Just making an official, long-term hiatus. I haven't been very active this whole year, with online art or even drawing other than the occasional doodle. Truth is, I have a combination of major art block, AP stuff (which is now over), and a shift in interest from art to reading/writing/programming. I don't have much interest in art anymore. If I get inspiration, I might finish it and post it online, but that's unlikely.
(extended, personal information that you don't have to read)

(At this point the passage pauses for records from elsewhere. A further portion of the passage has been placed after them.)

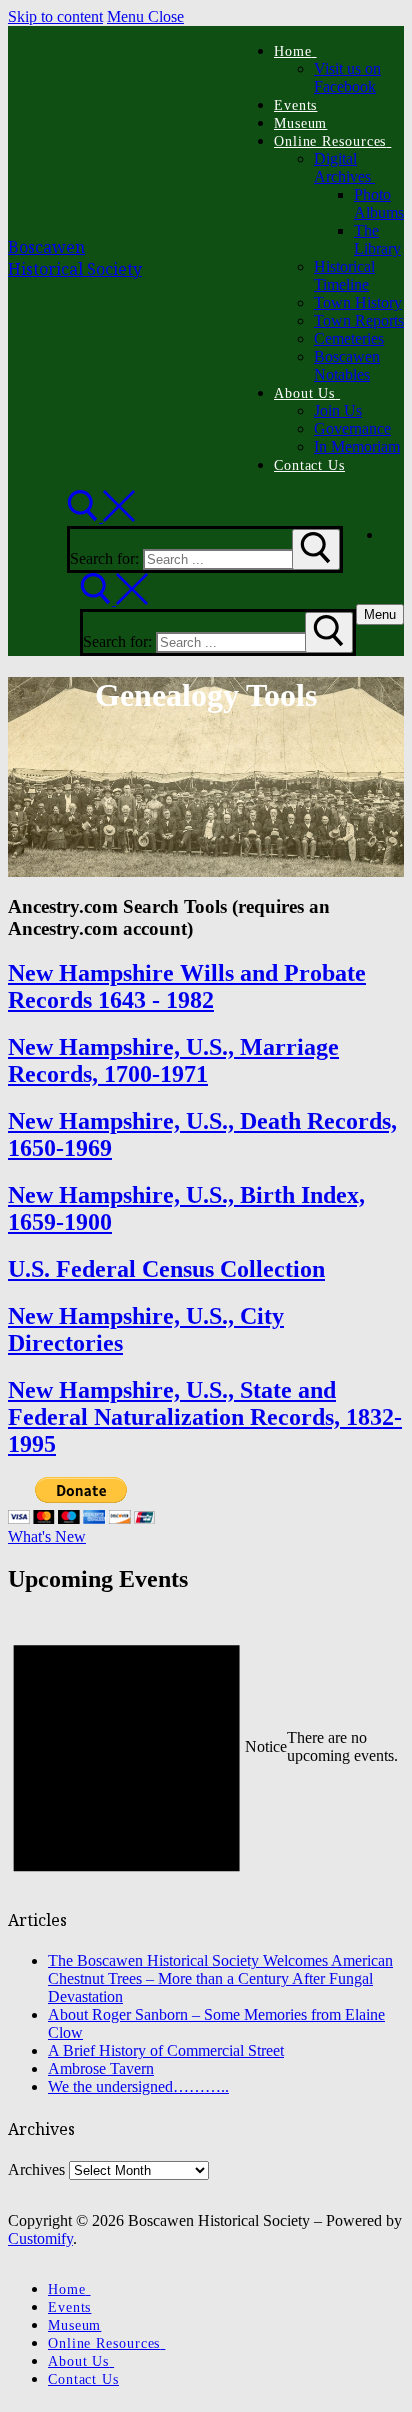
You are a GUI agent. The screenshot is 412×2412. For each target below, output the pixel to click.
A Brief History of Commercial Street (166, 2050)
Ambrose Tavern (101, 2068)
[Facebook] (393, 531)
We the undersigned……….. (138, 2086)
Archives (36, 2169)
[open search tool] (101, 516)
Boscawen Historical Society (75, 258)
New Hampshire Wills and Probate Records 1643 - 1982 (187, 986)
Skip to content (55, 16)
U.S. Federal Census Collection (166, 1269)
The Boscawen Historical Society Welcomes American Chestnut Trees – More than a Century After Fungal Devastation (220, 1978)
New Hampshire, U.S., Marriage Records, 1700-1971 (173, 1060)
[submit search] (316, 549)
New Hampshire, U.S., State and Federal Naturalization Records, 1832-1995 (205, 1417)
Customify (40, 2238)
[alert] (206, 1747)
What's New (47, 1536)
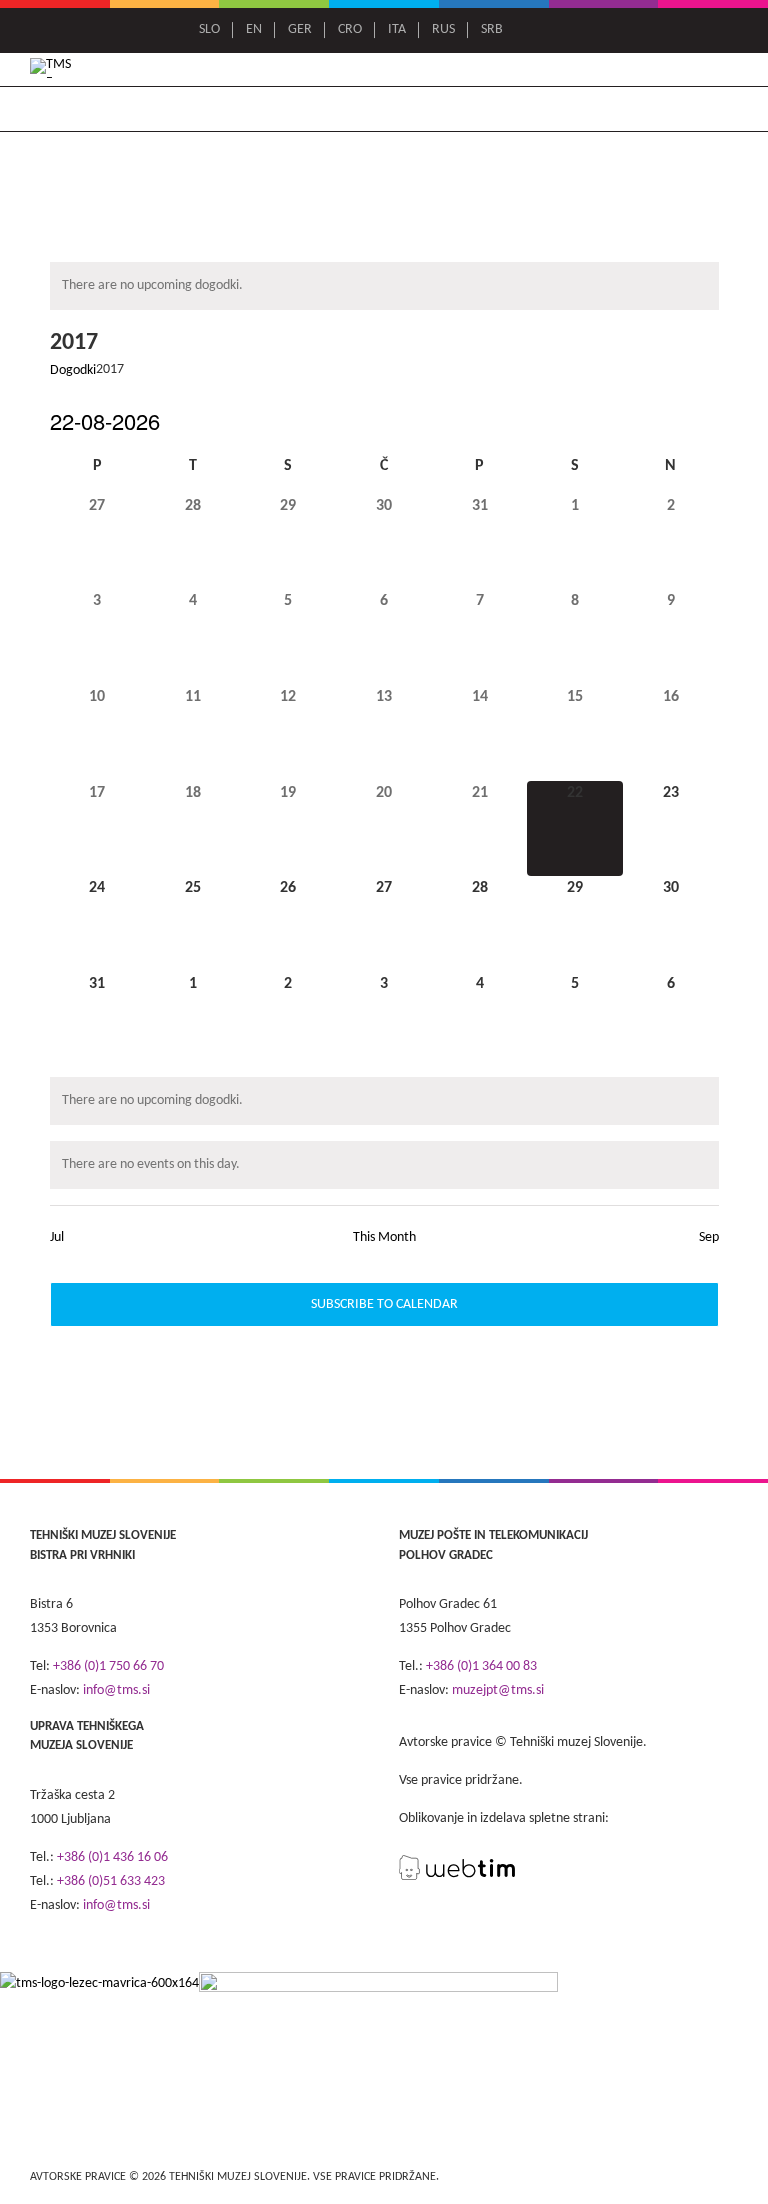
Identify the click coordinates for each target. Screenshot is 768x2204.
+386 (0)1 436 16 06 (112, 1857)
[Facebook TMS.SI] (542, 30)
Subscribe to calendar (384, 1304)
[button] (462, 120)
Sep (709, 1237)
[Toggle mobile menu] (729, 69)
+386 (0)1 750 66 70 (108, 1666)
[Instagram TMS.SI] (570, 30)
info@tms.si (116, 1690)
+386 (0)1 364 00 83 (481, 1666)
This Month (384, 1237)
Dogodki (73, 370)
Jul (57, 1237)
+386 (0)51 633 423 (111, 1881)
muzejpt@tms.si (498, 1690)
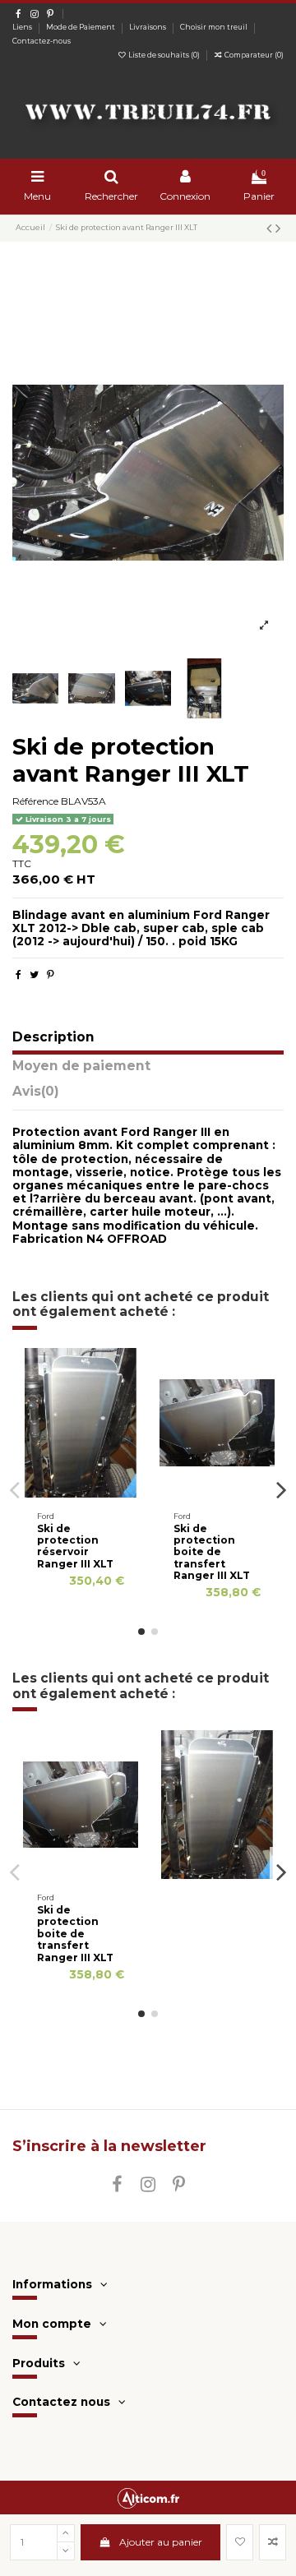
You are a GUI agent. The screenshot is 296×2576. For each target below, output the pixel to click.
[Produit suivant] (277, 228)
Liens (23, 27)
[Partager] (18, 974)
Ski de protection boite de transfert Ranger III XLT (211, 1552)
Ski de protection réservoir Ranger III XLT (75, 1546)
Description (53, 1038)
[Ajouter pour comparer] (272, 2542)
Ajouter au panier (160, 2542)
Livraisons (148, 27)
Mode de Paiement (81, 27)
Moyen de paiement (81, 1066)
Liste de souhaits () (164, 55)
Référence (35, 801)
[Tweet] (34, 974)
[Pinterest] (50, 974)
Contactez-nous (41, 41)
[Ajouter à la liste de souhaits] (239, 2542)
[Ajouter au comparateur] (80, 1493)
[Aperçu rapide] (100, 1493)
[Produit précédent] (270, 228)
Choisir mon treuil (214, 27)
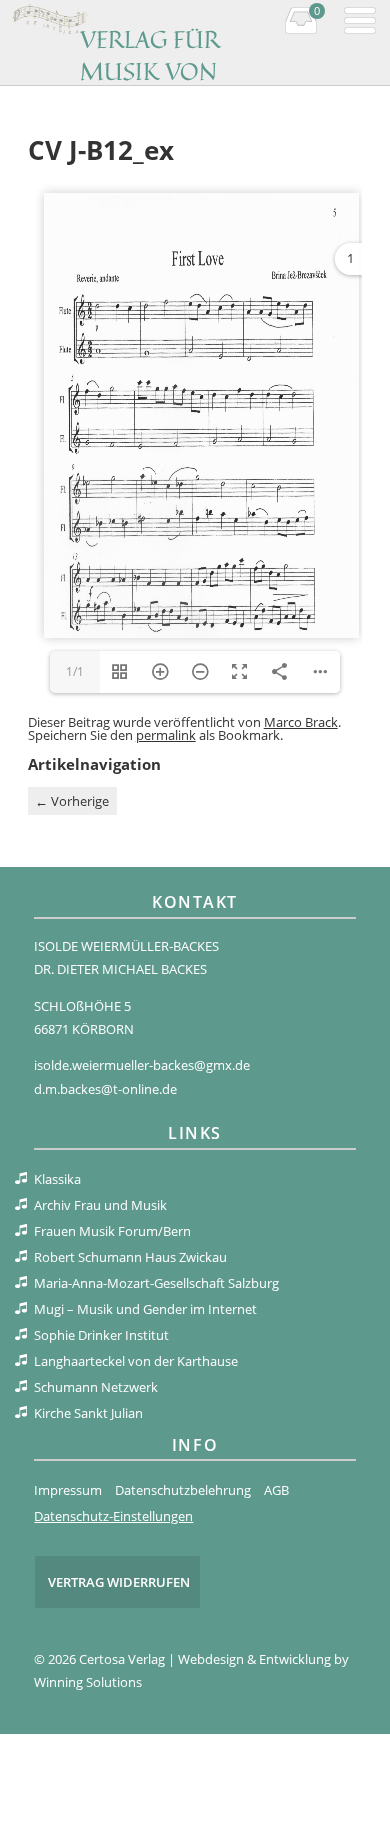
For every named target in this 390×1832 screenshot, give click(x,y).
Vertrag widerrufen (119, 1582)
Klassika (57, 1179)
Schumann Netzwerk (96, 1387)
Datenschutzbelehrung (183, 1490)
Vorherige (72, 801)
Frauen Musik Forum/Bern (112, 1231)
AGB (276, 1490)
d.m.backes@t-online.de (105, 1089)
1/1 (75, 671)
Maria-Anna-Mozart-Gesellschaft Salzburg (156, 1283)
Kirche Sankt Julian (88, 1413)
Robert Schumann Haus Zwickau (130, 1257)
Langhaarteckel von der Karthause (136, 1361)
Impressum (68, 1490)
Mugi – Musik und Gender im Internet (145, 1309)
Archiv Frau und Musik (100, 1205)
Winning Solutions (88, 1682)
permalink (166, 735)
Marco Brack (301, 722)
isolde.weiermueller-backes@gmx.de (142, 1065)
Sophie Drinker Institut (101, 1335)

Additionally, my online life and my "real" life have sort of an inverse relationship, so as I become more active with my RL friends and the like I become much less active online. I've abandoned most sites I go to without a trace (online forums such as MWC, here) and basically only go on tumblr, where I'm not really an "active" person (as in interacting with other people online). I mostly lurk now, but I'm fine with it. The internet served as a place where I could go when I didn't feel like I was being myself around my friends, but now that I'm more comfortable IRL I don't need internet interaction as much. I'm still online a ton, but it's more of research/reading than interaction. And, bittersweetly, I've found more happiness in real life than I have online in years. It's sort of a weird twist; I use to have to watch whatever I said irl, editing what I thought and not speaking my mind and the like, and the internet was where I could speak freely, but now on the internet I feel the need to make sure my words connote exactly what I'm trying to say and I have to watch my language and, in real life, I can speak sporadically and without censure. It's hindered my ability to interact online, really.
That was really convoluted. Welp.
(end of personal information)
So, thanks for the memories, guys, I mean it, you're the best, but I really won't be going on here as much, if at all. I suppose this is sort of a goodbye. Ha, years ago I would have made a big deal out of this... but, after my shrinking interaction, it would be ironic to do that now, not to mention (at least now) out of character.